Wie o wie is het deze week?
-
21 februari 2006
Geboren in 1948 in Leiden. Als klein jongetje ging hij op gymnastieken, en dat was een goede keuze. Gymnastieken werd al snel turnen, en hij bleek talent te hebben. Op zijn 17e werd hij 2e bij het NK turnen!
Dat kon natuurlijk niet lang goedgaan. Hij kreeg een knieblessure, waardoor hij de actieve wedstrijdsport vaarwel moest zeggen. Dat leverde een groot probleem op: waar kon hij terecht voor een baan? Door zijn turnjeugd had hij weinig echt onderwijs genoten. Welke werkgever zou een ongeschoolde jongeman met rotte knieën, die het leuk vindt om in strakke pakjes aan een rekstok te zwaaien, een baan willen aanbieden?
Hij zocht en hij vond het antwoord. Hij liet snel zijn snor staan, en solliciteerde. En met succes! Hij werd aangenomen, en omdat hij vanuit zijn turnverleden gewend was aan orde en tucht maakte hij een bliksemcarriëre bij zijn nieuwe werkgever. Binnen de kortste keren was hij Luitenant-kolonel der Artillerie!

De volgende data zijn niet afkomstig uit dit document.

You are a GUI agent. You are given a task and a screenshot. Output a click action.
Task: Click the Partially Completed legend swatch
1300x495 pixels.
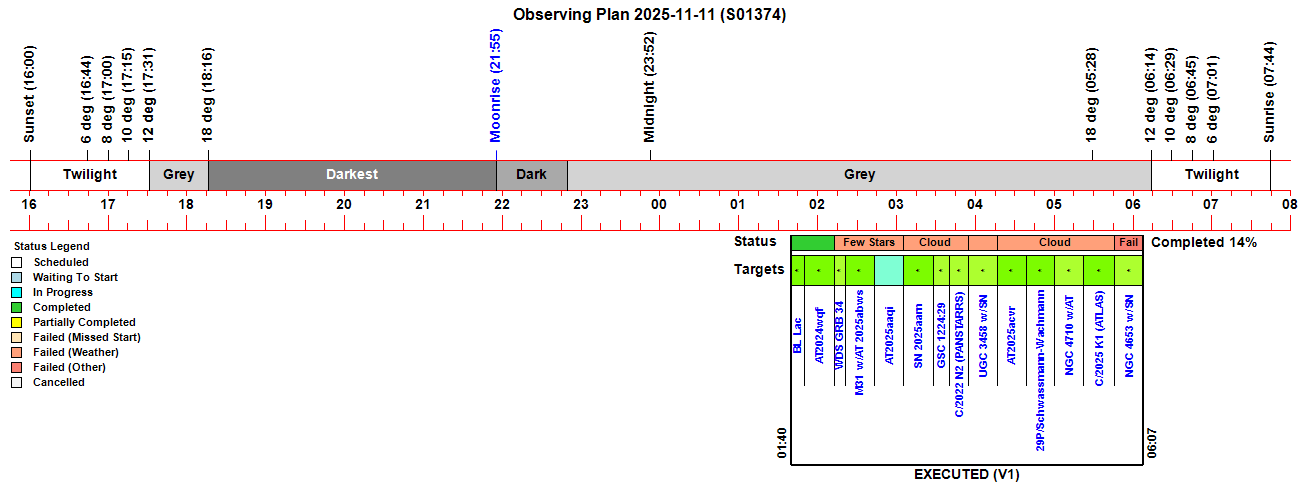(17, 322)
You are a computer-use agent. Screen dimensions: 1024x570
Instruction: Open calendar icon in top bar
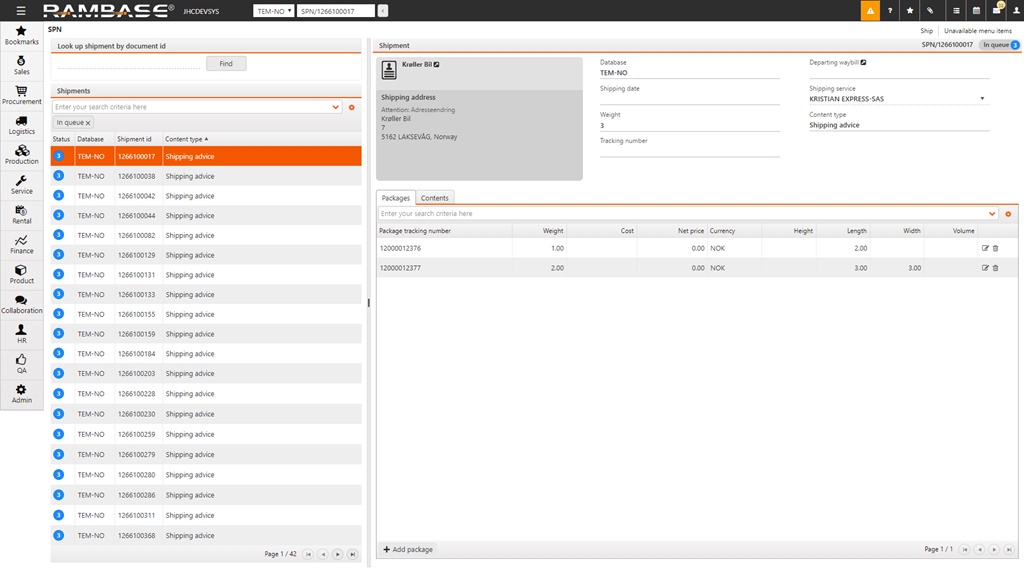pos(976,10)
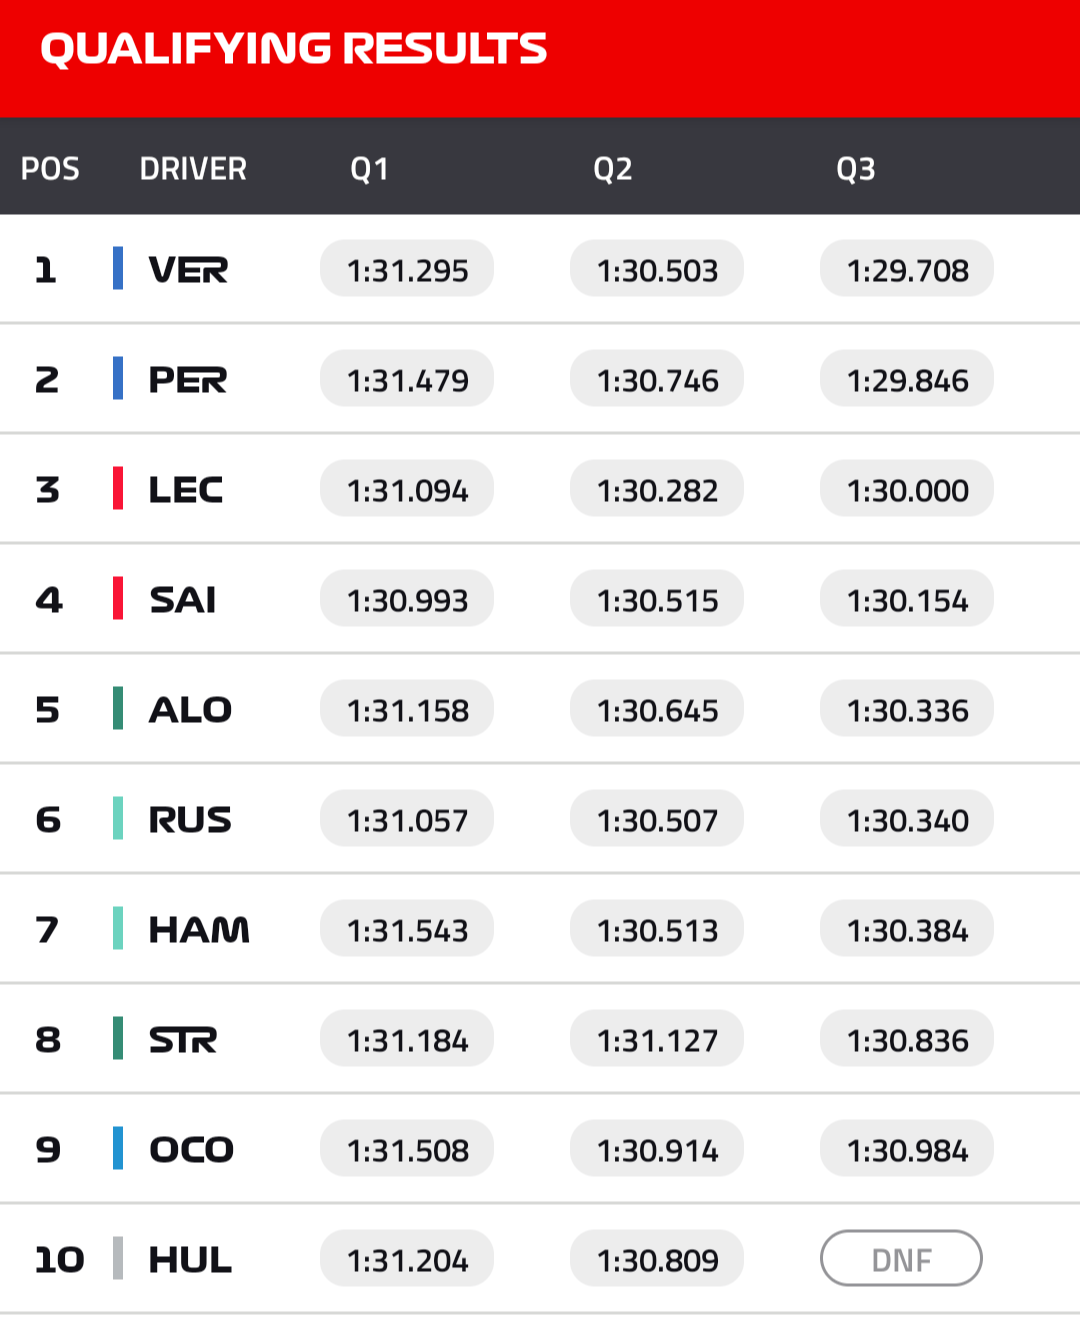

Hij vergat zijn turnverleden echter niet. Hij bleef trainen en coachen, en schopte het zelfs tot bondscoach van de damesturnploeg. Omdat hij als bondscoach regelmatig op TV kwam, werd hij een beetje een bekende Nederlander. In de interviews die hij in die tijd gaf gaf hij blijk van een grote kennis en een nog grotere spreekvaardigheid. Toen hij stopte als bondscoach was het dan ook geen verrassing dat hij voortaan bij de NOS commentaar mocht geven bij het turnen.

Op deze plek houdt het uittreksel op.